I've made a point of shrugging off the Ikea mania that's been swirling around Portland for the past few years. I mean, really... People here get up in arms over Wal-Mart (as well they should), and have fended that company off on any number of fronts, thankfully. But when Ikea wants to open a store in Portland, it's the red carpet treatment all the way. We even gave them an exemption on our sign ordinance, to the consternation of muralists all over Stumptown. Now, I know, Ikea treats its employees a bit better than Wal-Mart, and goes to at least reasonable lengths to operate in a somewhat environmentally responsible way. But if you're going to get your knickers all in a bunch over one big box retailer, then they really should be in a bunch over them all, I say.

## PROVIDED MATERIAL
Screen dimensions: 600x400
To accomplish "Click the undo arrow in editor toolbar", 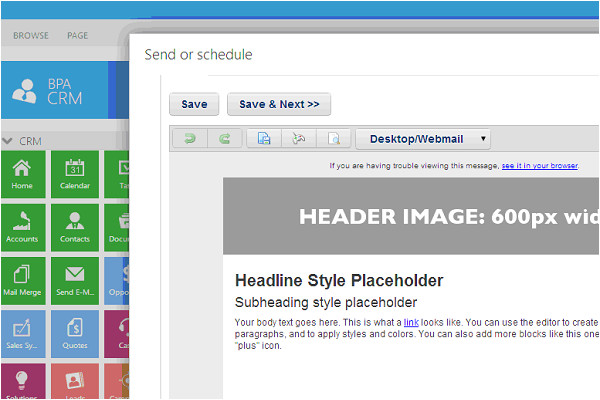I will coord(190,139).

## TASK SET
(A) According to the paragraph on Ikea in Portland, what exemption did the city grant Ikea?
(B) In the paragraph on Ikea in Portland, write out the part that opens with the words containing "I've made a" and closes with "all, I say.".
The listing is not required for any of this.

## SOLUTIONS TO THE EXERCISE
(A) Portland gave Ikea an exemption on its sign ordinance.

(B)
I've made a point of shrugging off the Ikea mania that's been swirling around Portland for the past few years. I mean, really... People here get up in arms over Wal-Mart (as well they should), and have fended that company off on any number of fronts, thankfully. But when Ikea wants to open a store in Portland, it's the red carpet treatment all the way. We even gave them an exemption on our sign ordinance, to the consternation of muralists all over Stumptown. Now, I know, Ikea treats its employees a bit better than Wal-Mart, and goes to at least reasonable lengths to operate in a somewhat environmentally responsible way. But if you're going to get your knickers all in a bunch over one big box retailer, then they really should be in a bunch over them all, I say.